Pasar saham Indonesia kembali berakhir di zona merah pada Kamis (12/3/2026). IHSG ditutup melemah 27,28 poin, atau sekitar 0,37 persen, ke level 7.362,12. Padahal, awal sesi sempat memberi harapan dengan pembukaan hijau di 7.398. Bahkan, indeks sempat merangkak naik dan menyentuh level tertinggi harian di 7.436,50. Namun, tekanan jual akhirnya mendominasi hingga bel penutupan berbunyi.
Kalau dilihat dari pergerakan saham secara individual, gambarnya cukup jelas: pelemahan lebih luas. Dari total saham yang diperdagangkan, 483 tercatat melemah. Sementara yang mampu menguat hanya 224 saham, dan 251 lainnya stagnan atau flat. Transaksi hari ini pun cukup ramai, dengan volume mencapai 24,4 miliar saham dan nilai perdagangan menyentuh Rp13,6 triliun.
Di sisi lain, pergerakan indeks sektoral juga beragam. Mayoritas sektor memang terperosok merah, termasuk energi, konsumer, industri, hingga properti. Tapi, ada juga yang bertahan hijau. Sektor keuangan, transportasi, dan teknologi, misalnya, justru mencatatkan penguatan di tengah sentimen lesu pasar.

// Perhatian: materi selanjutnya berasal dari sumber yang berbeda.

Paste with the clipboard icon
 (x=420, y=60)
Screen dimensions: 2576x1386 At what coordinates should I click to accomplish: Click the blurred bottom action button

Begitu pula dengan indeks acuan. Indeks LQ45 dan JII ikut terseret pelemahan, masing-masing turun 0,14% dan 0,29%. Namun begitu, indeks IDX30 justru tampil perkasa dengan kenaikan 0,43 persen, diikuti MNC36 yang naik 0,23 persen.
Nah, yang menarik selalu adalah saham-saham yang jadi bintang dan yang terpuruk. Di papan gainers, KUAS melesat hampir 30 persen ke level Rp113. ALKA dan CSMI juga tak kalah perkasa, dengan kenaikan di atas 20 persen. Performa mereka seperti oasis di tengah gurun yang gersang.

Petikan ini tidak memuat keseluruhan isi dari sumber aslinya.